The look of relief made her pause. Something in the pit of her gut wasn’t sitting right and she couldn’t place on what it could be. The human body was a funny thing and once this mission was over she would be glad to be rid of it once and for all.
“So, what exactly is your mission?” Putting down the candle he brought on his nightstand he goes to sit on his bed looking up at her as the wind continue to pound against the windows.
He stares up at the ceiling when the eerily noise wasn’t letting up.
“My mission is to keep an eye on the state of the planet and preserve all life that contains it.” She goes over to his collection of CDs that he’s kept over the years, including his dad’s vinyl records.
“Keep an eye on it? You mean with something like what’s happening right now?” He watches her as she picks up an old record of one of the Eagles’s albums.
“Something like that.” She puts it back and randomly takes out a CD, looking at the cover.
“That one was my mom’s, I…like collecting old music.” His face felt flushed as she stares down at Cline Dion’s greatest hits.
A sudden chill raced up her spine causing her to stiffen and stare straight ahead. “I have to go.” She immediately states and proceeds to walk out the room.
Alarm went through him as he quickly gets up, grabs the candle and follows her out. “Where are you going?” He quickly asks as she reaches the front door.

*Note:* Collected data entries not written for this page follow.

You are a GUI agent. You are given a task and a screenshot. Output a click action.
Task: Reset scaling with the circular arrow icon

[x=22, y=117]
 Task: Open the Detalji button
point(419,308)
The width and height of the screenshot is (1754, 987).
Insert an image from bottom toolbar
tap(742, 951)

Stopping before opening it she turns to look at him with a frown. “I have to go check on something.” And with that she swings it open allowing gushing wind and rain water to blow through.
Catching his breath from the force of it he closes his eyes for a split second when small debris flew in. But once he looks out on the porch she was already gone. Lightning clashed and thunder roared loudly right before he slams the door shut.
***
Nasia softly lands on freshly fallen snow that the wind was causing a frost of white fog to rise into the air. All around her was pure white hills of ice as the artic sea silently sat still undisturbed. She stares intently at the large glacier wall that span for miles on both sides as far as the eye can see.

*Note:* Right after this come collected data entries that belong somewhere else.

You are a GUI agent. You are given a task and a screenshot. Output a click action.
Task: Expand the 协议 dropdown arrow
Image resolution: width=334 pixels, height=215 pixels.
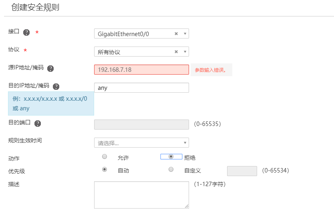(185, 52)
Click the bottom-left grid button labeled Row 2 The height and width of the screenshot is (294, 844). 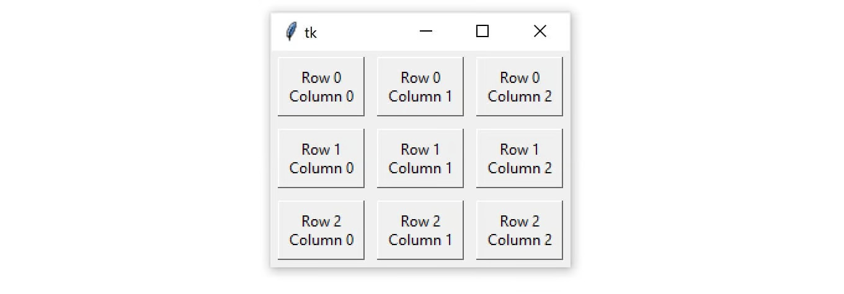coord(321,230)
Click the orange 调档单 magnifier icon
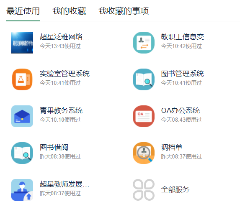The image size is (240, 212). click(144, 153)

In the silence loud crunching ice vibrated in the air. It was deathly cold, yet she didn’t feel a thing as her hair whipped in the wind and frost began to grow on her eyelashes. She watches carefully and listens to the cracking sounds that were just getting louder by the minute. A hairline crack then emerges from the depths of the water jerkily zigzagging its way to the top.

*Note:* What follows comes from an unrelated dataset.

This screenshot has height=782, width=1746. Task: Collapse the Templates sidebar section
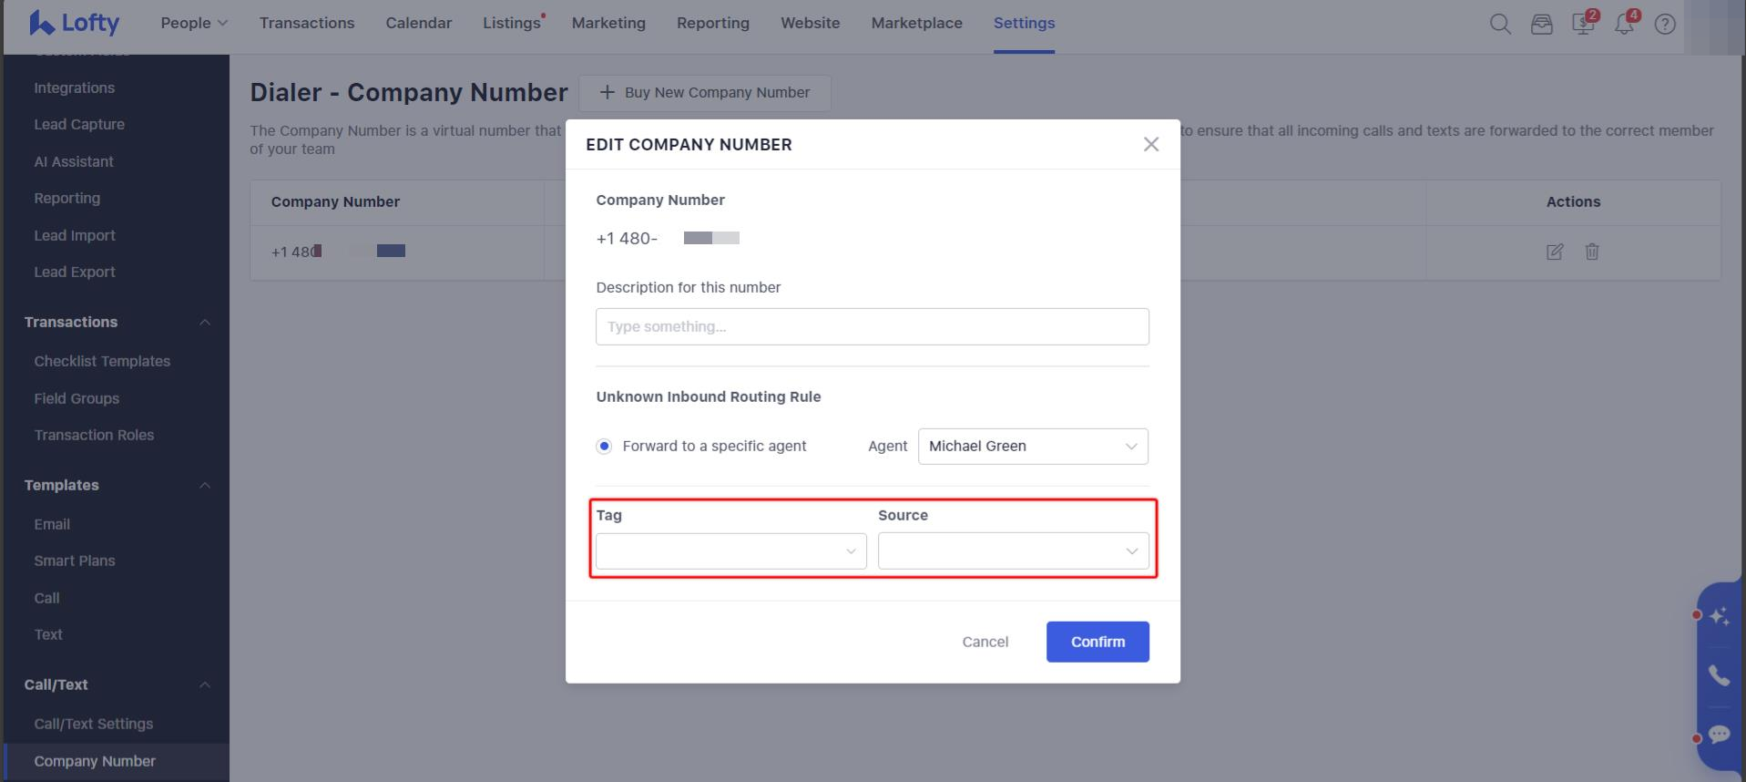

She holds her breath as the loud cracking pierced through the air and a giant piece of the ice wall crumbles dangerously into the sea creating a giant wave of water to push outward disturbing other pieces of ice that was surrounding it.
Nasia braces herself as the iceberg she was currently on moves unsteadily from the force of the wave, but the force was more than she bargained and fell to her knees with a surprised gasp. Reaching out to stop her fall she quickly looks back to the ice wall to watch transfixed as the piece that broke apart falls in pieces.
Then everything became quiet once more. As the sea settles again she breathes a sigh of relief as she stands back up. Turning to go she stops in her tracks when a loud groan rents the air once more. Louder and more eerily so. Whipping her head back around her eyes widen when multiple cracking sounds begin to take over and she stares as different places of the ice wall begin to break and fall into the sea.
“So, it really is beginning.” She whispers to herself.
The sounds overwhelm the ocean as the water becomes rough and unsteady with ripples so big they might as well be waves on Hawaiian beaches. A new sound of a rhythmic thudding comes from the distance making her look behind her. In the far off distance a black speck was in the sky, and she knew it was time for her to leave.
The humans will soon find out that things were about to drastically change.